I’m sorry you’re going through this. You can still love someone even if the relationship is wrong for both of you. Deal breakers can’t and shouldn’t be ignored. By definition, there is no way to compromise (you can’t get half-married or have half a child).
No one’s wrong here. You can acknowledge that and still make the most compassionate choice. In situations like these, breaking up is a sign of respect for yourself and for the other person.
I don’t know if this helps, but he sounds very ready to break up, even though he hasn’t followed through on it. (When someone says things like “I don’t want to drag you through the mud” or “I don’t want to waste your time” or “You deserve better than me,” they’re set.)
You can wait if you want, but I think you both know the writing is on the wall. Waiting won’t change what you have to do. And if you don’t do it, he eventually will. It could be a week from now or a year. But he’s clear on what he doesn’t want, and he probably has some awareness that any attempts to give up marriage/kids on your part would result in deep resentment and insecurity. Vice versa is true for him.
The sooner you accept both partners can’t be their truest selves or live their best lives in this relationship, the sooner you can begin the grieving process and eventually move on.
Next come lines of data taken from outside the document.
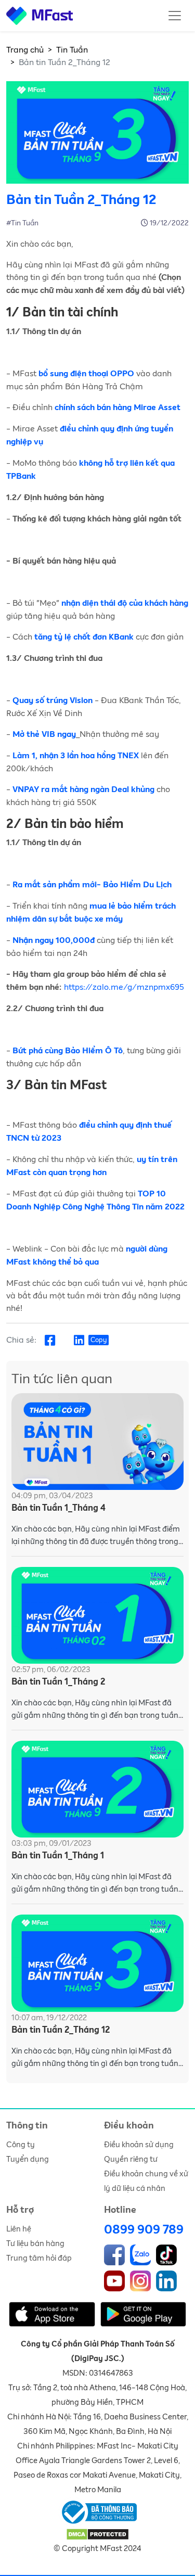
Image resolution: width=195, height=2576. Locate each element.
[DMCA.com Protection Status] (97, 2534)
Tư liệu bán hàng (35, 2244)
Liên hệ (18, 2229)
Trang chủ (25, 50)
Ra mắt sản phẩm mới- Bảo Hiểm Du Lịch (92, 885)
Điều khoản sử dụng (139, 2145)
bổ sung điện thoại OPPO (86, 374)
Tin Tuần (72, 50)
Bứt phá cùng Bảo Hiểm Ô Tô (67, 1051)
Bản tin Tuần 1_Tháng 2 (58, 1682)
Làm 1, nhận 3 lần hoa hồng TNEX (75, 756)
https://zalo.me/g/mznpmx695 (124, 987)
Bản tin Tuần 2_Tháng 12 (60, 2030)
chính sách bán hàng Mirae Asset (117, 408)
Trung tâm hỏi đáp (39, 2258)
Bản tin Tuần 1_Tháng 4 (58, 1508)
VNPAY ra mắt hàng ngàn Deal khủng (83, 790)
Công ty (20, 2145)
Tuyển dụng (27, 2159)
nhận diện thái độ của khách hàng (124, 604)
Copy (98, 1340)
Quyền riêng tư (131, 2159)
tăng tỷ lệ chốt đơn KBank (83, 637)
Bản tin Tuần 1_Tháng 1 (57, 1856)
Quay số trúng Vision (52, 701)
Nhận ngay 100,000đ (54, 941)
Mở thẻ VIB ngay (44, 735)
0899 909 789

Good luck with everything.
There are definitely many people who legitimately don’t want marriage and/or don’t want kids who go on to live happily, and in committed relationships (cohabiting), but there are also people who say this but actually mean they don’t want to marry or have kids with you
Either way, at this point it’s clear you’re on different paths in life and there’s no use waiting around and wasting your life hoping for him to change only for him not to. End it here and in time you’ll move on and find someone who wants the sames things as you and wants you.
If you’ve decided to break up, always do it as soon as possible, even if that means doing it over the phone, or facetime or something.
When we were having a really tough time, my boyfriend told me he was breaking up with me and he had decided to 6 weeks prior to him trying. We decided not to, and are doing much better, but I don’t think the fact that I spent 6 weeks worrying if we were ok with him telling me we were, making future plans with him and sleeping with him while he knew he was going to break up with me will ever stop hurting.
It is always kinder to do it sooner, even if you can’t do it in person.
Break up now. Why draw out the inevitable, it would just make the next few weeks more painful than they need to be. Break up, block him on everything and start moving on.
I never wanted to get married, until I met my now wife. So I think it’s safe to say that he’s not going to change his mind because you’re not “the one” for him.
As much as that sucks to hear, if you’ve already made your mind up on breaking up, I think it’s better to do it sooner rather than later. The UK is in a very strange place right now. Maybe schedule a video chat with him so at least there’s some level of connection rather than just over the phone or (this has happened to me) by email. Dragging it out until we are allowed to meet up again with friends and family out of our household will end up worse off for both of you, or could be mid June or even July. Take the weekend to think it over properly if you aren’t already set. Take care of yourself and stay safe.